Jonathan Freedland on the impact of the antiwar movement (Guardian, 3/22/03):
[T]here may be another motive for the initial preference for short-and-sweet over shock-and-awe. The US might have wanted to avoid a wave of worldwide revulsion. A series of tight, well-aimed strikes at the regime would have confounded the global fear of colossal Iraqi civilian casualties. It's as if Washington had heard the peace movement's objection to this war -- that too many innocents would die -- and was attempting to heed it. (Now the US can, at least, say it tried its best, but that it didn't bring instant results). . . .
Critics have railed against Washington for its gunslinging unilateralism, lambasting the US for playing the lone ranger.
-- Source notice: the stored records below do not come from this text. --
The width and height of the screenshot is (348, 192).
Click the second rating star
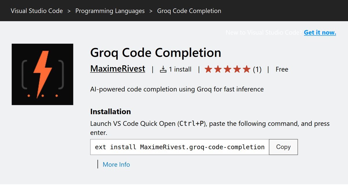[218, 69]
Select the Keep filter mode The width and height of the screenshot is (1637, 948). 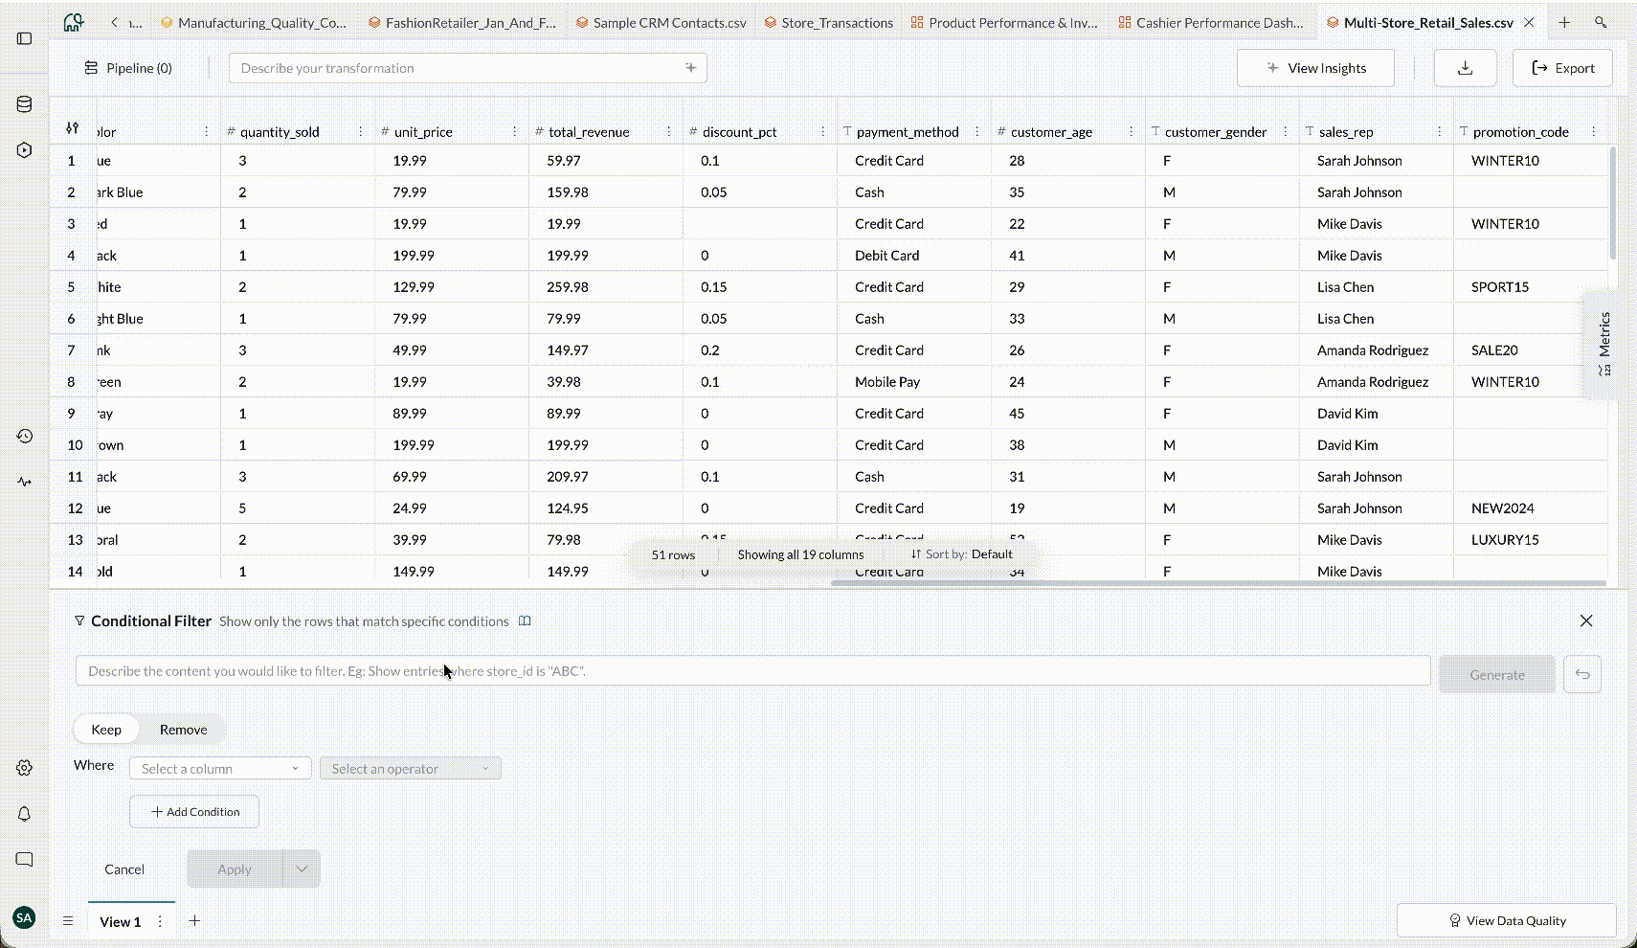pos(106,730)
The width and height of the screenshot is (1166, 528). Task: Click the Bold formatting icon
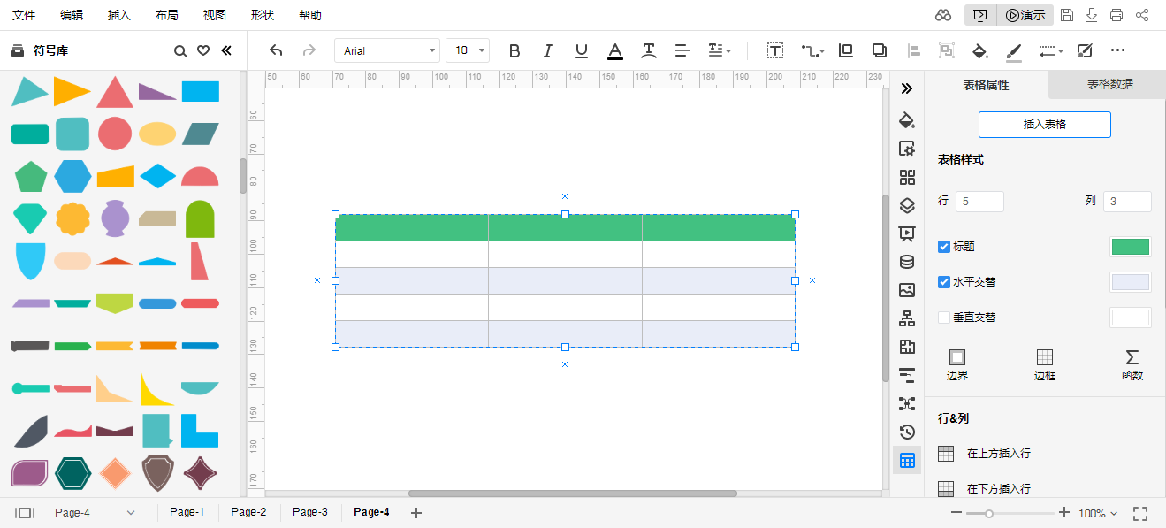click(514, 51)
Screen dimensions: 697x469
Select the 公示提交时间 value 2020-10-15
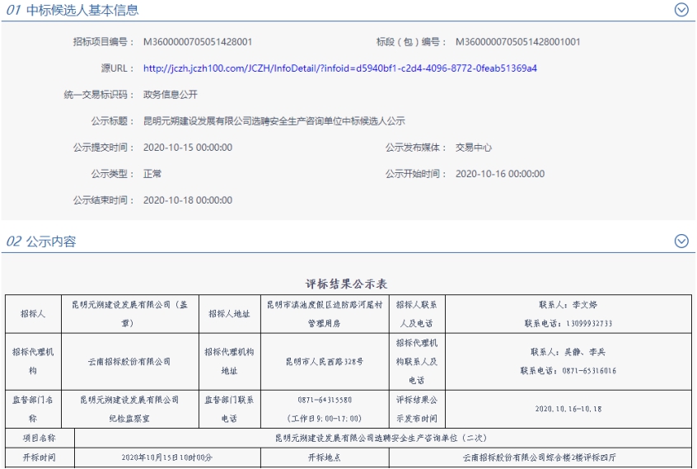(x=188, y=148)
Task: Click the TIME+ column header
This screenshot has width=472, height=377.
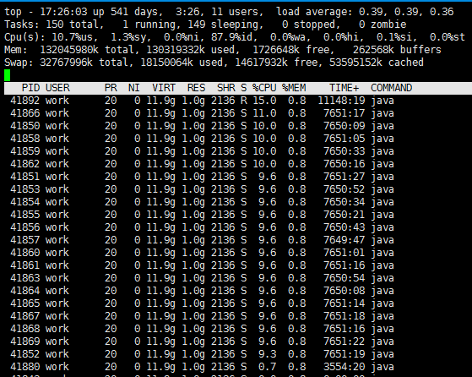Action: 344,88
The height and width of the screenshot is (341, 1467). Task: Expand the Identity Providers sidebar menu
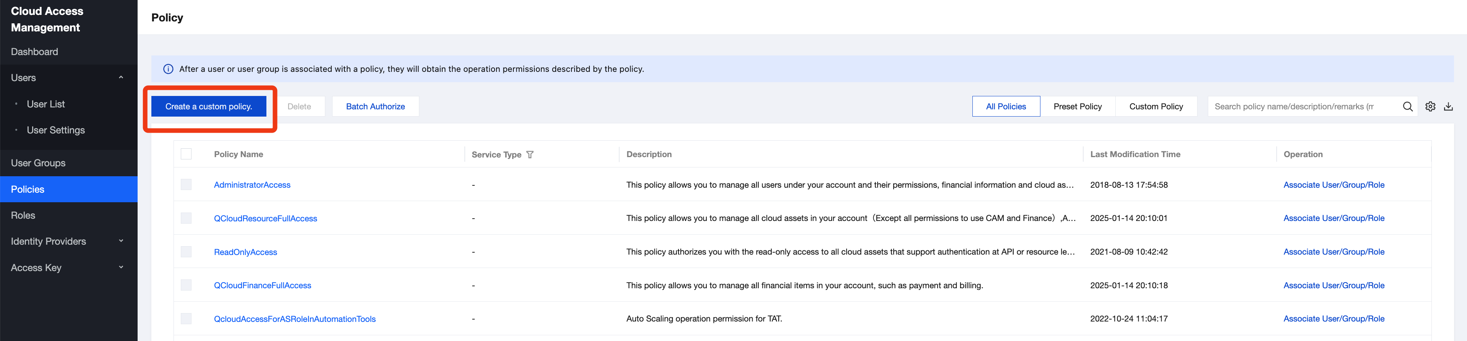[121, 241]
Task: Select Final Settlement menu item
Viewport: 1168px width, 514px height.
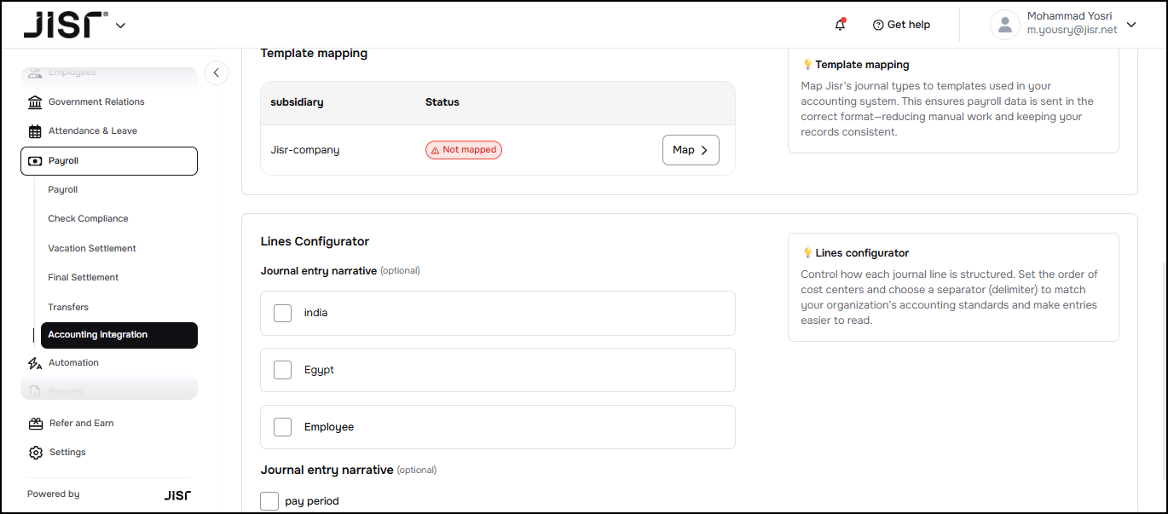Action: 84,277

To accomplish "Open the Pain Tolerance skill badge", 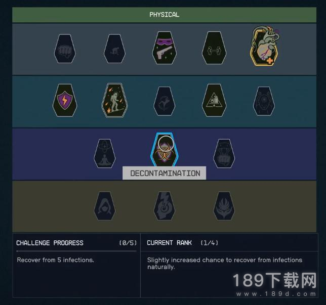I will click(264, 101).
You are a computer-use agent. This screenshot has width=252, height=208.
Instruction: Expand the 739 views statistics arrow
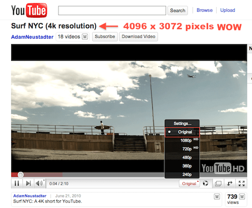coord(242,196)
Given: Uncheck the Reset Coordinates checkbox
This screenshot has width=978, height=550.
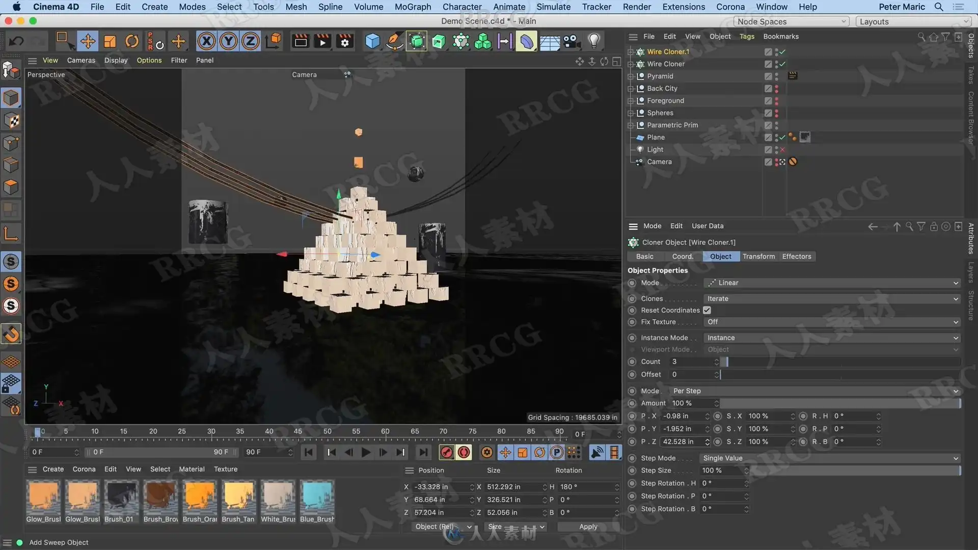Looking at the screenshot, I should pos(707,310).
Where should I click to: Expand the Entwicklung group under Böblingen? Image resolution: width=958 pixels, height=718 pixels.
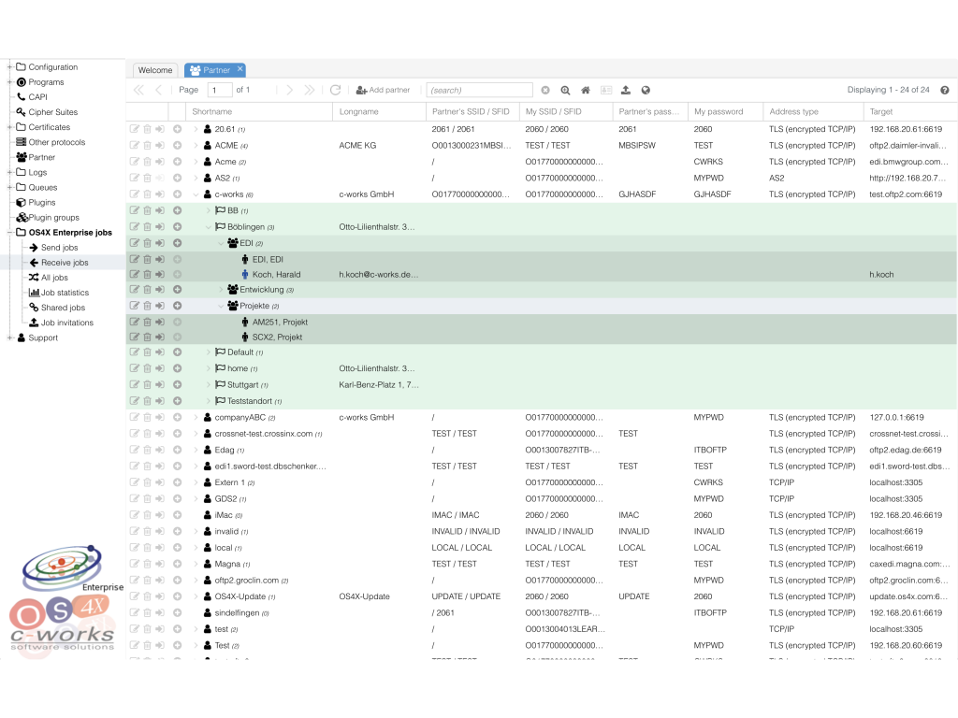221,289
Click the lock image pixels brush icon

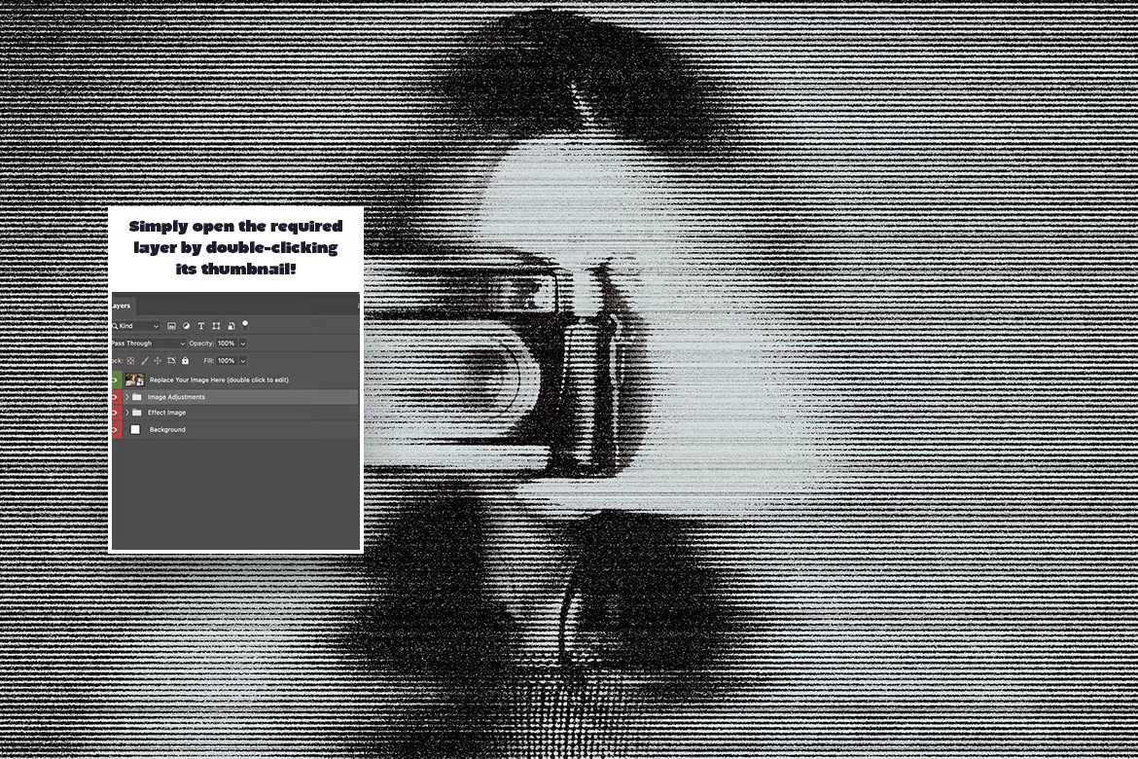[145, 361]
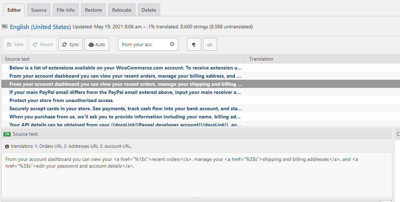This screenshot has height=202, width=400.
Task: Open the Restore tab
Action: 93,10
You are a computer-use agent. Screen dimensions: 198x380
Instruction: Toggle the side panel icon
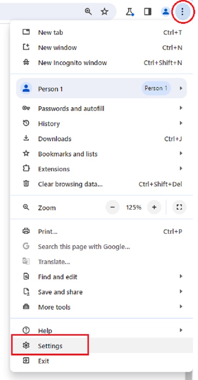point(148,12)
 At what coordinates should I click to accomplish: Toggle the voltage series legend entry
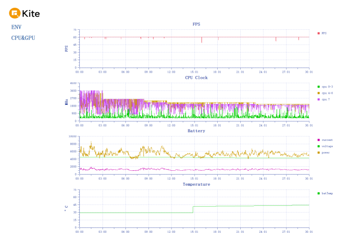click(x=325, y=146)
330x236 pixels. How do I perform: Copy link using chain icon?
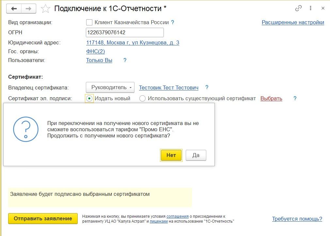[x=298, y=8]
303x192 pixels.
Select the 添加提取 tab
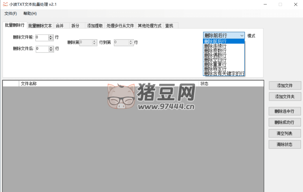[95, 26]
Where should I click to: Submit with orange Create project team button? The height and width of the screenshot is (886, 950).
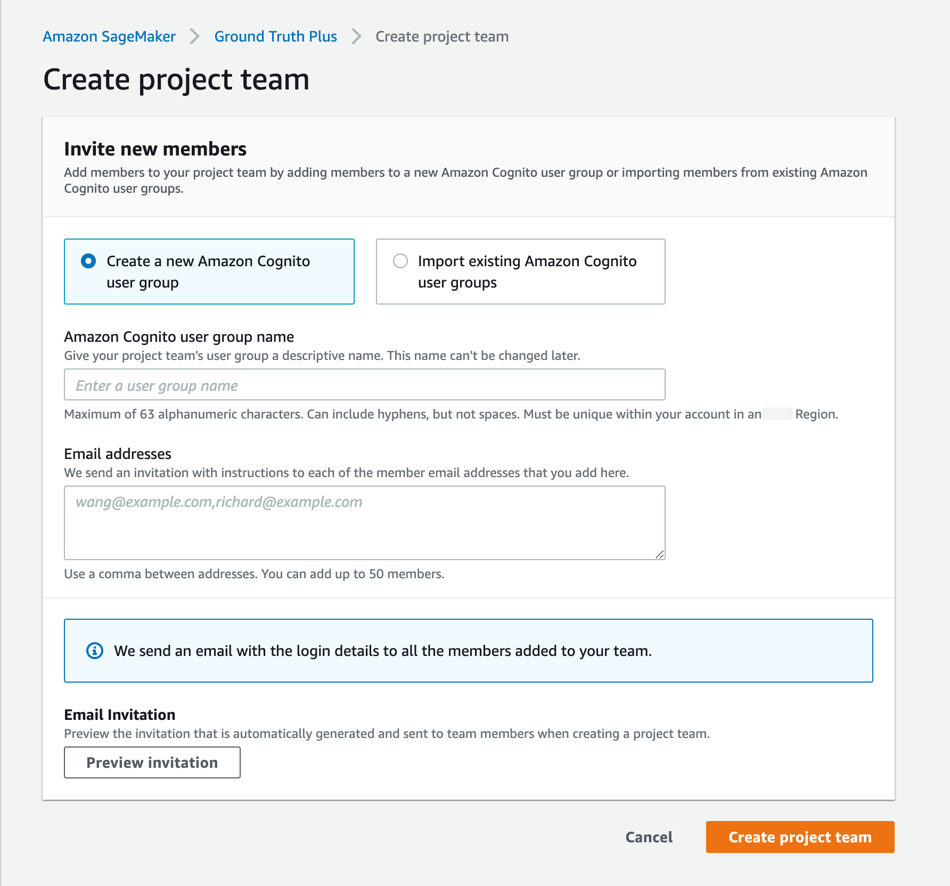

So the first sentence of George Bush's TV address on Wednesday night referred to "coalition forces". Of course he spoiled the multilateralist feel of the phrase by preceding it with "on my orders" -- suggesting he is in charge even of the British army -- but the thought was there.
And perhaps the clearest proof of the anti-war camp's efforts came from our own prime minister: "I know this course of action has produced deep divisions of opinion in our country," he said, just seconds into his own TV message to the nation. No leader wants to go into a war admitting such a thing. But Blair had no choice. As with much else, the peace movement has changed the landscape for this conflict -- and the men of war are having to deal with it.